*** Opening of Data to process ***
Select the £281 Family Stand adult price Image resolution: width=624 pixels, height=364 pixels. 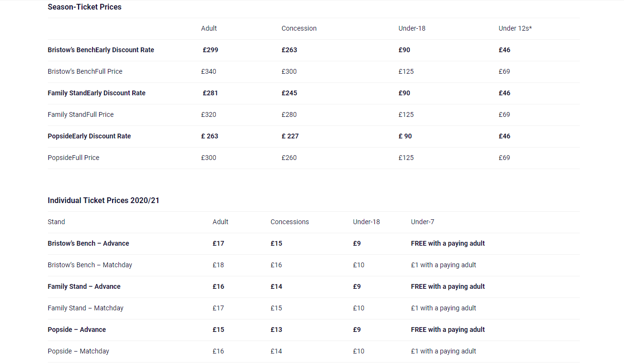(x=210, y=93)
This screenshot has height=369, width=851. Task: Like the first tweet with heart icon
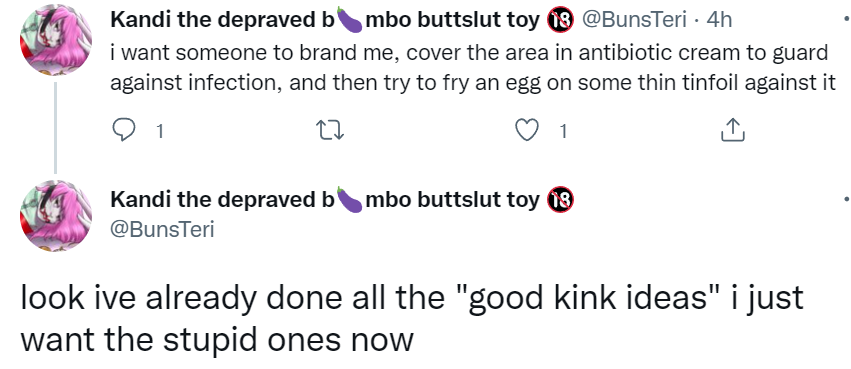[526, 131]
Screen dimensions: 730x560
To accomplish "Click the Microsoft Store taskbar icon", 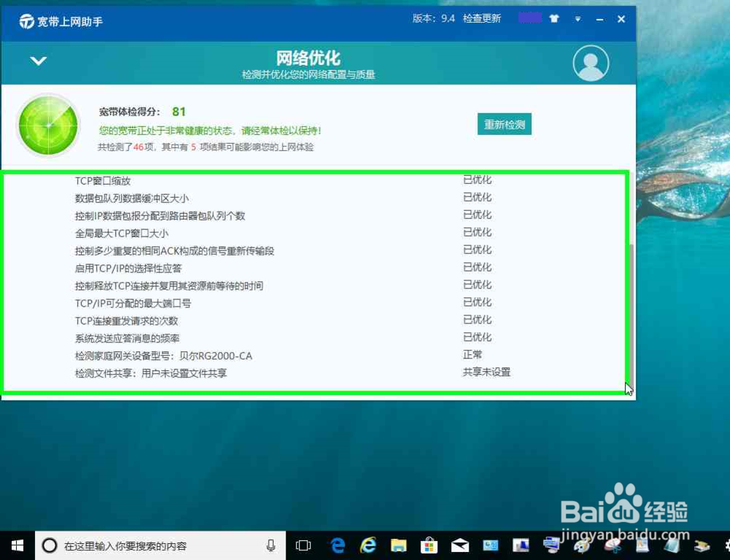I will [x=429, y=545].
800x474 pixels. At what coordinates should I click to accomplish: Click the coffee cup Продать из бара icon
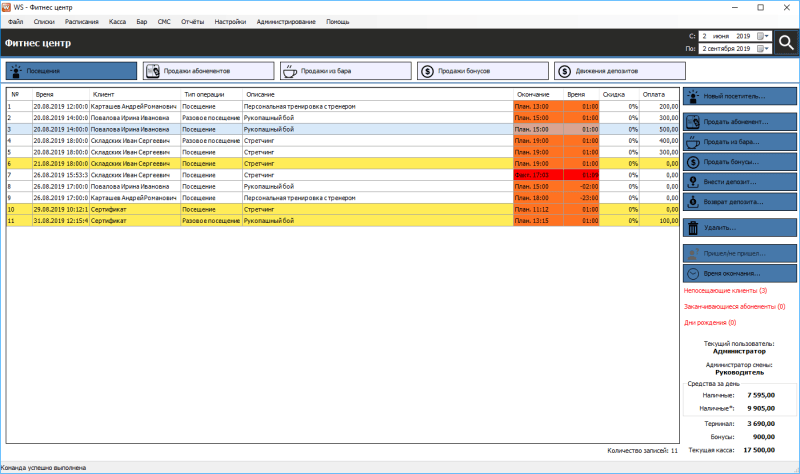tap(692, 141)
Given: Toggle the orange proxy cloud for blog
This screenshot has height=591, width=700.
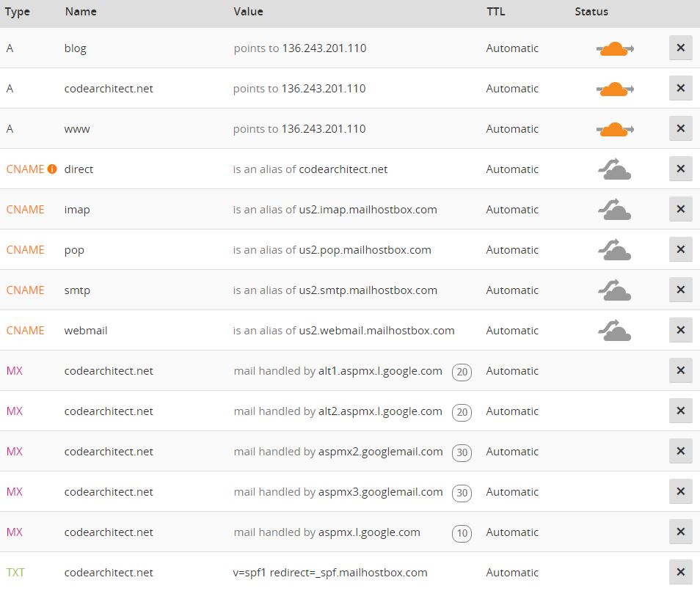Looking at the screenshot, I should coord(615,48).
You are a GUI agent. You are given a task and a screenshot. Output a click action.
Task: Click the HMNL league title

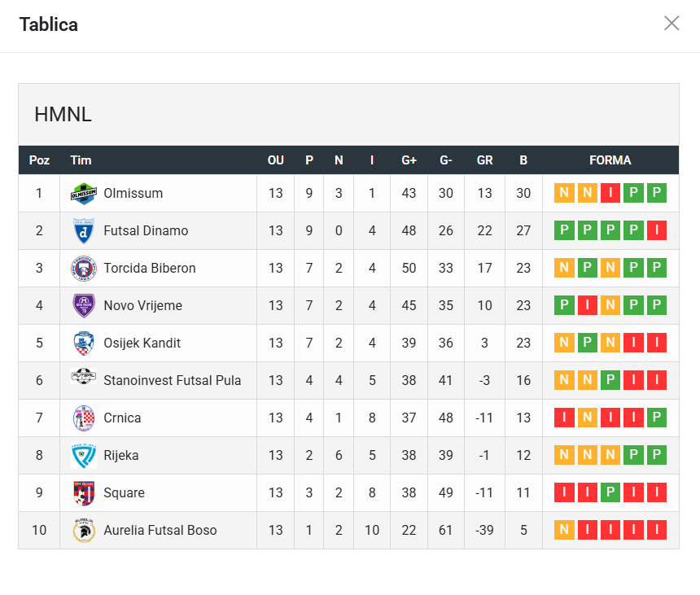point(63,115)
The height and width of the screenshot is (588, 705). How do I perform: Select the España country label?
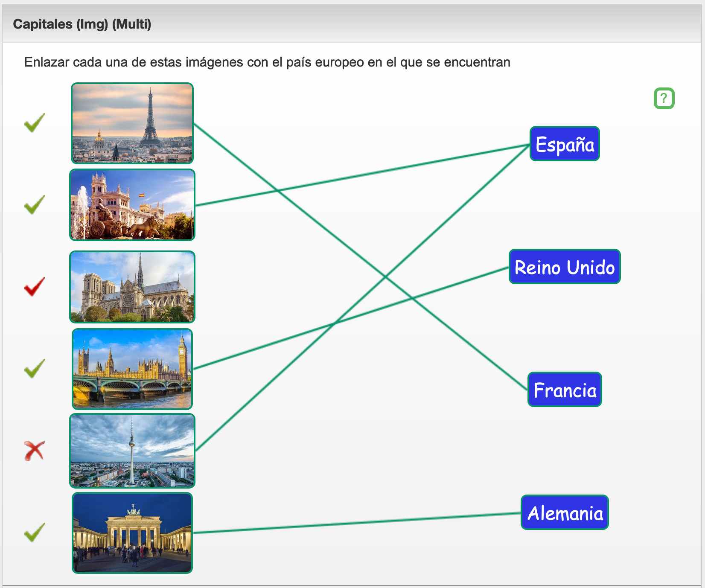tap(564, 144)
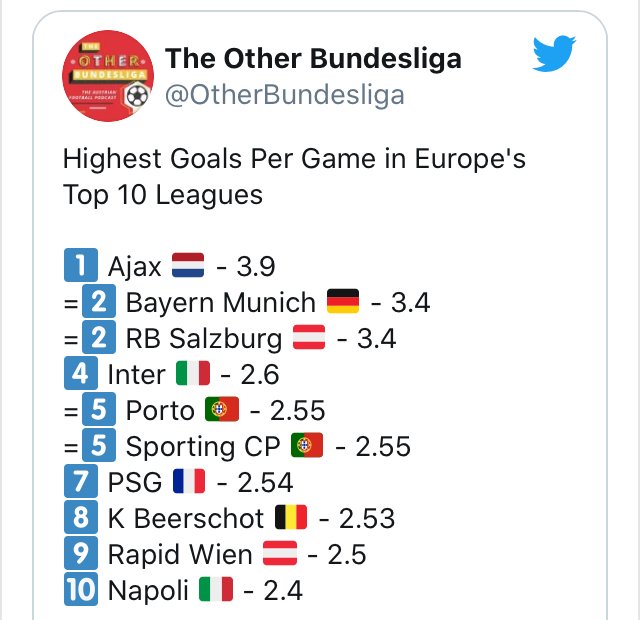The width and height of the screenshot is (640, 620).
Task: Click the Austrian flag beside RB Salzburg
Action: pos(308,339)
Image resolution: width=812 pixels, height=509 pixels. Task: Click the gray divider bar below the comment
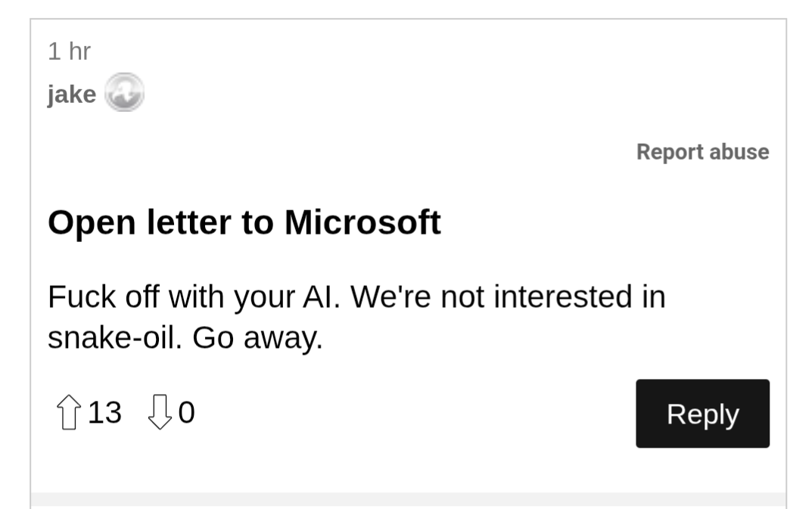[408, 500]
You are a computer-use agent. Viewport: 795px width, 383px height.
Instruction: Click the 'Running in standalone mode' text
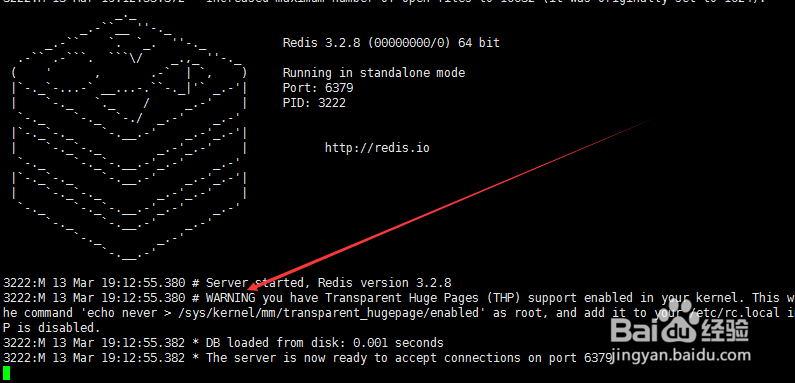(x=374, y=73)
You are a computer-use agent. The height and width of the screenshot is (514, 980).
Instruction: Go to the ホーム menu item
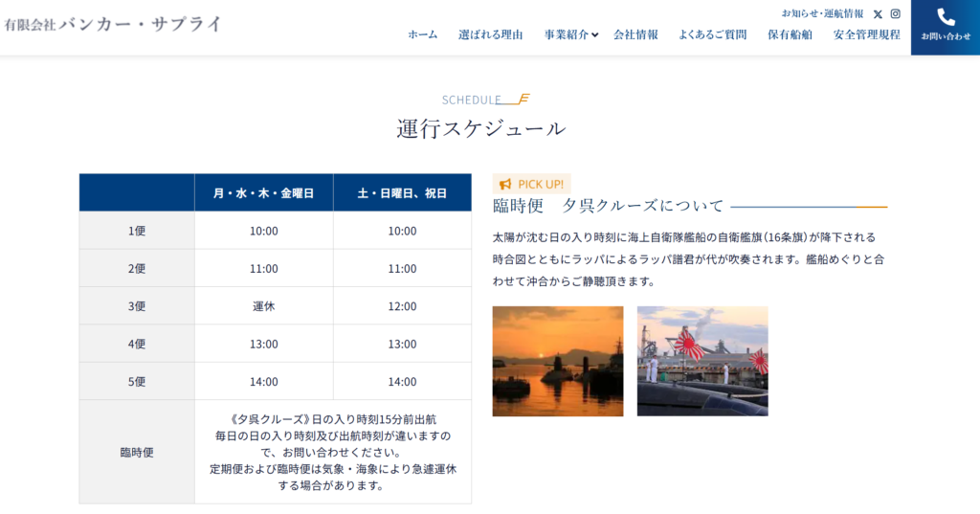[422, 34]
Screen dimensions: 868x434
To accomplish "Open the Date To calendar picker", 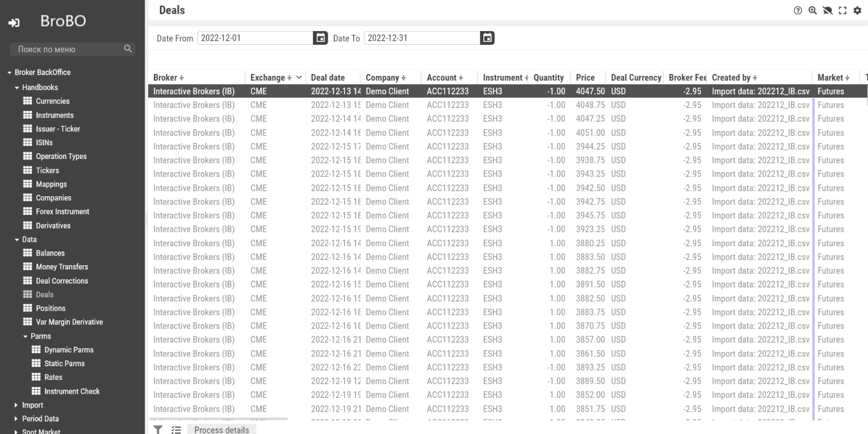I will (487, 38).
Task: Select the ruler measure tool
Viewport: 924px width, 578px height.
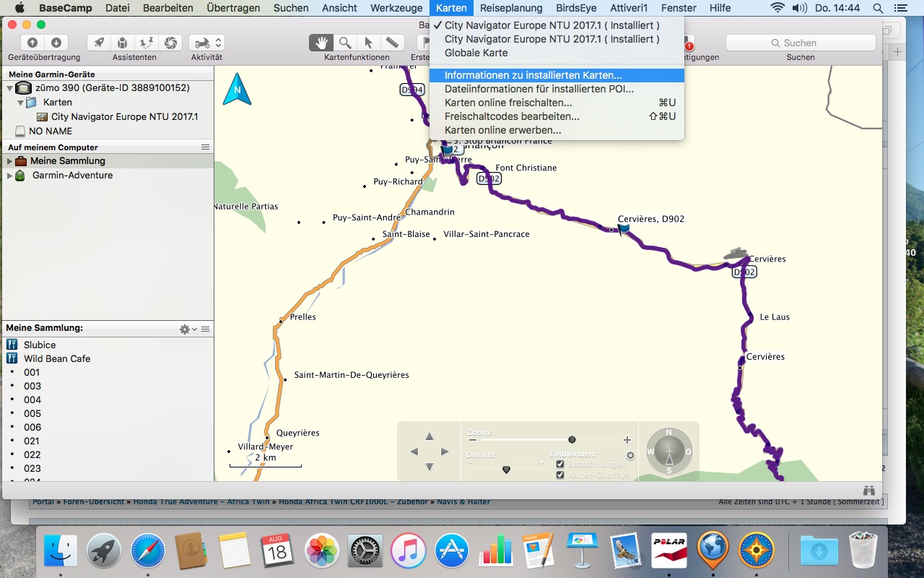Action: pos(391,43)
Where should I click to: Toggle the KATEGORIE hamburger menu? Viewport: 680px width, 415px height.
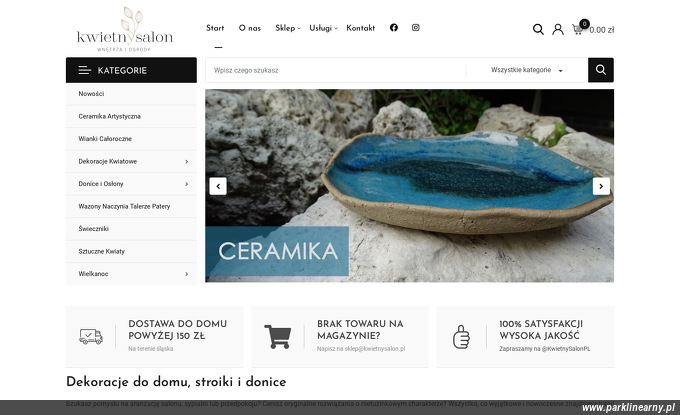(x=85, y=70)
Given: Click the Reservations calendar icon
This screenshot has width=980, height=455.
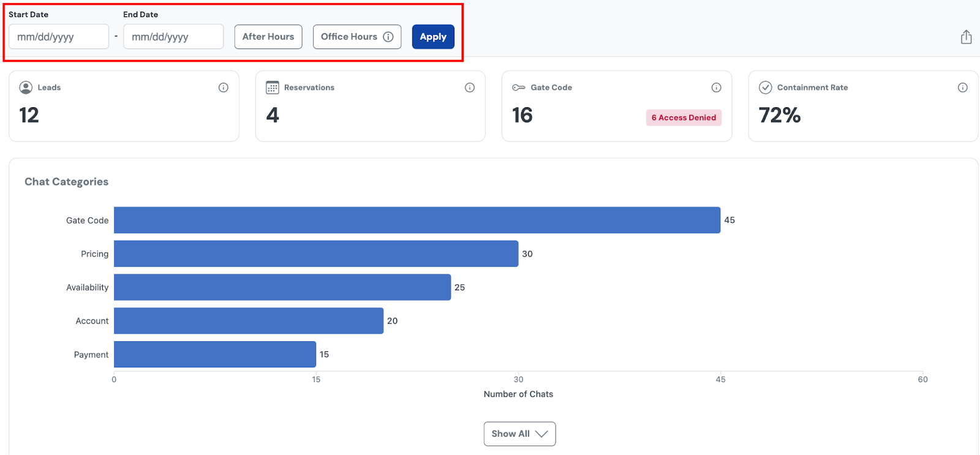Looking at the screenshot, I should click(273, 88).
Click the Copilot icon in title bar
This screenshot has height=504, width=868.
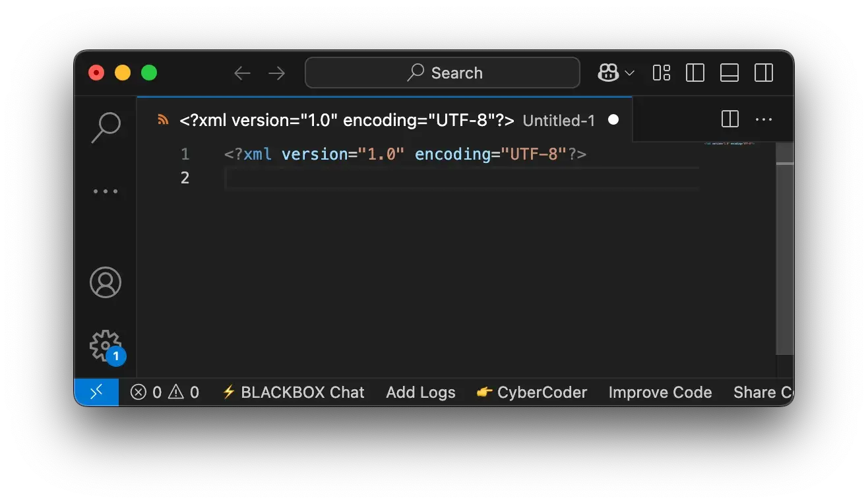(x=607, y=73)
*** Close of Data to process ***
**Exercise brief**
The answer must consist of every line in the records above that contains the word "dimensions".

**Answer space**
Screen dimensions: 730x560
Screen dimensions: 868x434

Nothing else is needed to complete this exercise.